*GIVEN REQUEST*. Gather every line of the records below that contains the string "beside", and copy each of those lines out. Case counts, so a line matches only if the letters have the same capitalization.

*DATASET RECORDS*.

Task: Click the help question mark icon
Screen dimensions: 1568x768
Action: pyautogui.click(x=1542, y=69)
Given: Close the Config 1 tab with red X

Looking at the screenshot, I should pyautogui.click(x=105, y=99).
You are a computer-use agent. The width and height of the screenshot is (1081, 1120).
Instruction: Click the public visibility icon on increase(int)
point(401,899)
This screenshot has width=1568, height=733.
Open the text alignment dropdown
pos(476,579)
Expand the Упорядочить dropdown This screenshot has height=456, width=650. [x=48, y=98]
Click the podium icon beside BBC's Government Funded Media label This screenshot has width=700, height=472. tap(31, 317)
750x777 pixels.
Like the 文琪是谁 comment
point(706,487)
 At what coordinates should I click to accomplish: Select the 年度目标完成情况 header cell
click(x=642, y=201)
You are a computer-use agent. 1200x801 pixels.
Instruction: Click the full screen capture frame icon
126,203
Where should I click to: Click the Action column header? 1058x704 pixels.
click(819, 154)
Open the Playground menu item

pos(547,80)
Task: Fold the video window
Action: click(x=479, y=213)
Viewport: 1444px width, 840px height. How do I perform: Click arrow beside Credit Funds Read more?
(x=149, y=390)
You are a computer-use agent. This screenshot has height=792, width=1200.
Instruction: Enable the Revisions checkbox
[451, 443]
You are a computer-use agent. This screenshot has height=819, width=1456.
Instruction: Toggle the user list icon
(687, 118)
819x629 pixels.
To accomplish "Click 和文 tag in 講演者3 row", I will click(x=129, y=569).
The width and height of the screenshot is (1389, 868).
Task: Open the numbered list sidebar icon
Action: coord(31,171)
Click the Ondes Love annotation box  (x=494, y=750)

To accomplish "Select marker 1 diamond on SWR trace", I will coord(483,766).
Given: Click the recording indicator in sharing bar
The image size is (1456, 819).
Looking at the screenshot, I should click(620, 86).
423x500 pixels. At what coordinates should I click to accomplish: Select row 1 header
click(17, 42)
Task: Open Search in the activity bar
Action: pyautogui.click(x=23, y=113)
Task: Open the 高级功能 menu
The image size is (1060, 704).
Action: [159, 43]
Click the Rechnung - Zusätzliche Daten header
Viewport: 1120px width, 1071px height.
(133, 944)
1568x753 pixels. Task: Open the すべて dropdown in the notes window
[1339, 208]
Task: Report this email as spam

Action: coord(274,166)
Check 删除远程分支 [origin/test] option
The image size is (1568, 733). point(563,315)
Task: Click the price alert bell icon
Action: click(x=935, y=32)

*RESULT*.
Click the podium icon beside BBC's Government Funded Media label This screenshot has width=700, height=472. tap(31, 317)
Viewport: 1444px width, 840px height. How do I perform: Click arrow beside Credit Funds Read more?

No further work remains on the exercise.